Dec 10 2004

Caching RSS Proxy in perl

Just recently somebody asked me how I would go about creating a caching RSS proxy and here’s one potential solution to the problem. All it requires is a web server, some perl and access to a mysql database.

The background for this script was the following situation: Imagine a big company with a few thousand people. All those people work behind a firewall and there are only a few public (transparent) proxies that take all the traffic from the inside of the firewall to the outside.
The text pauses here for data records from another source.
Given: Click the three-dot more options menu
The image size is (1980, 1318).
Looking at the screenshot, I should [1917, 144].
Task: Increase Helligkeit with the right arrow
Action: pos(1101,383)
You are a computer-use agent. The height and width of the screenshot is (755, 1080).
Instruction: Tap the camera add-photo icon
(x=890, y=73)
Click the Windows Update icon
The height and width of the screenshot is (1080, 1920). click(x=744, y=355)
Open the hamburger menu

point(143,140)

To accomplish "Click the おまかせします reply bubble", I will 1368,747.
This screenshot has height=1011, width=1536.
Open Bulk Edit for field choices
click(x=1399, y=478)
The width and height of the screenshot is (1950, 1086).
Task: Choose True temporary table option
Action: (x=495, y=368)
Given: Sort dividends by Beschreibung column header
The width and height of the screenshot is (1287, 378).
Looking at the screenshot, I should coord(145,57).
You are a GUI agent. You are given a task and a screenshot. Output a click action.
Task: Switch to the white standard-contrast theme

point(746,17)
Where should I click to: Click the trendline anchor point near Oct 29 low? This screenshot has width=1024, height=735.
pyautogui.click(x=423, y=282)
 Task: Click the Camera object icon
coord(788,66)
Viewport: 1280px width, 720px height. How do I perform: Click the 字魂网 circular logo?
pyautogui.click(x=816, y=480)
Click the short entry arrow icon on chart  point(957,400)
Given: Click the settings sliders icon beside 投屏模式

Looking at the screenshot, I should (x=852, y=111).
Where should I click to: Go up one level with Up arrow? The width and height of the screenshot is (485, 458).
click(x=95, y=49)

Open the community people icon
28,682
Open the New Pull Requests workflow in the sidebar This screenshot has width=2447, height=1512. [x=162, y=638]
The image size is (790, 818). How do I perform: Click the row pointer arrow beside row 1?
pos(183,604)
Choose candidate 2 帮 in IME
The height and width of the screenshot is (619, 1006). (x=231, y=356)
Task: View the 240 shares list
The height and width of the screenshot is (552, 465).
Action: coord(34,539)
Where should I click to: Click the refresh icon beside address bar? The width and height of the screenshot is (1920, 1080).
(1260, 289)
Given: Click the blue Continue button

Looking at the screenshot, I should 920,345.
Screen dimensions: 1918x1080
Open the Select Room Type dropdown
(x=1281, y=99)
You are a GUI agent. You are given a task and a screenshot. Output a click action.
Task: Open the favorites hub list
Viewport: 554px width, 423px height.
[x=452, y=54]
This means that only those few IP-addresses of the proxies will be visible to web servers accessed from all employees.

Now add RSS to the mix. Imagine a few hundred of those employees point at popular RSS feeds out there. Even if each individual employee follows the rules set by the RSS feed provider and only checks the feed every 1-2 hrs (or whatever else the minimum update time may be), the RSS server will still see a few hundred hits from the same set of IP-addresses over time. And there have been situations where a server administrator has shut down access to the RSS feed because of obvious violation of the rules (too many accesses to the feed in too little time from the same IP-address).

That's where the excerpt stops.